SOP004
From VectorBase Help System
Contents |
[edit] SOP definition
Gene accuracy, gene structure inferred from transcript data only
[edit] Introduction
This document provides information relating to the VectorBase gene structure predictions with particular reference to the lines of evidence used in prediction. It does not cover the downstream analyses which provide functional annotation, the assignment of gene symbols and descriptions.
[edit] Summary of product assigned to this SOP
A gene structure prediction which is associated with VB:SOP004 has been predicted on the basis of known expressed transcript sequences (predominantly EST). The prediction consists of the exon/intron structure for the CDS (CoDing Sequence) and may have untranslated regions. The prediction of correct initiation methionine and stop codons may not be present and many structures will be partial predictions.

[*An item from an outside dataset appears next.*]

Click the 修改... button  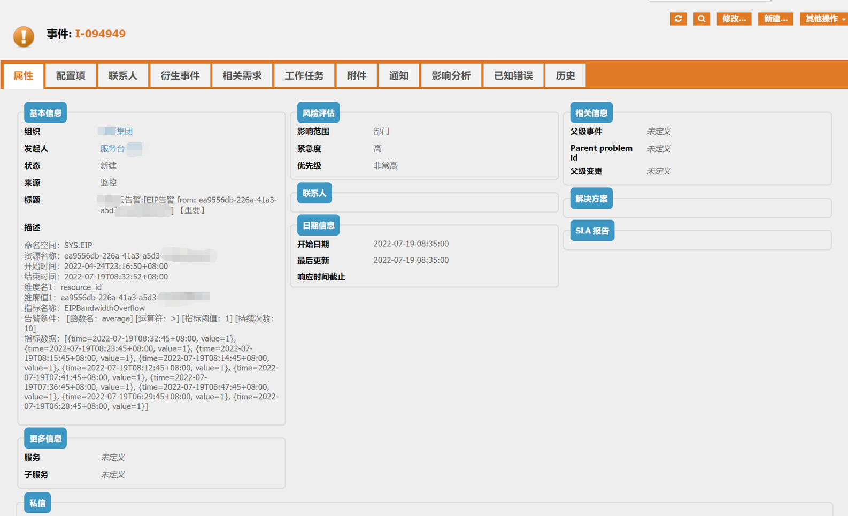[x=734, y=19]
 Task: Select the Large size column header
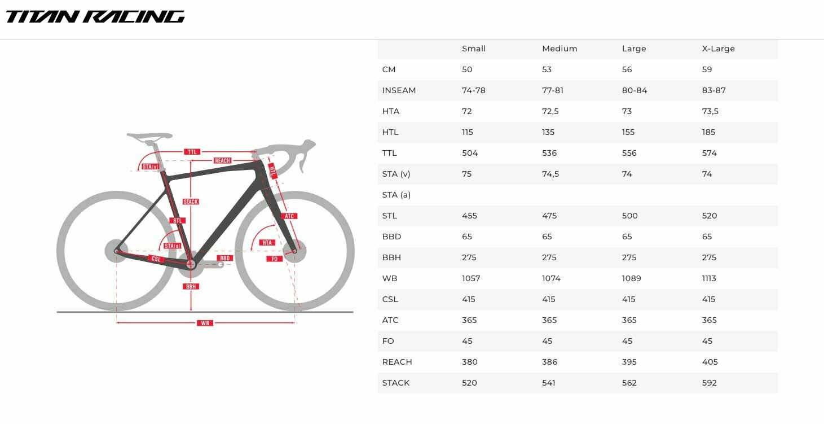pyautogui.click(x=634, y=49)
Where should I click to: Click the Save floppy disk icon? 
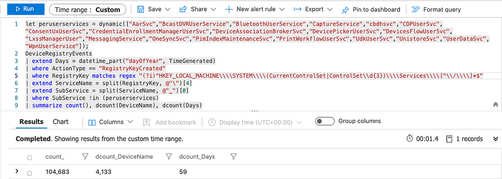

Such gene structure predictions are viewed as high quality since they are evidenced by transcript data where the exon/intron structures are correct and the presence of a gene locus is highly likely.
Note that this SOP is assigned to a transcript. The assignment of this SOP to a transcript does not preclude the existence of alternative splice forms (isoforms) for the parental gene. Annotated alternative isoforms have independent SOP assignments.
[edit] Prediction process
[edit] Preparation
* RepeatMask[1] the sequence using a custom produced library (lib) file
* Alignment of EST sequences to the genome using Exonerate[2] with a stringency which allows mismatches internally of (presumed) exonic alignments.
[edit] Predicting gene structures
- The output from the exonerate program was parsed to yield a set of partial gene structure predictions which correspond to the transcript alignment (i.e. each mapped EST produces a gene structure).
[edit] EST GeneBuilder
The Ensembl !ClusterMerge algorithm was employed to collapse down the EST/cDNA based alignments into a non-redundant set of transcripts with complete open reading frames (n.b. complete in this sense means that the predictions are modulo 3 in length and not any restriction based on the prediction of initiation or stop codons).
[edit] Mark up in VectorBase gene build
Transcripts associated with this SOP are marked up as EST Genes. They will have DNA_align_features as supporting evidence but no protein_align_features.
[edit] Methodology of tracking in the build
MySQL queries for transcripts with dna_align_feature supporting_feature only.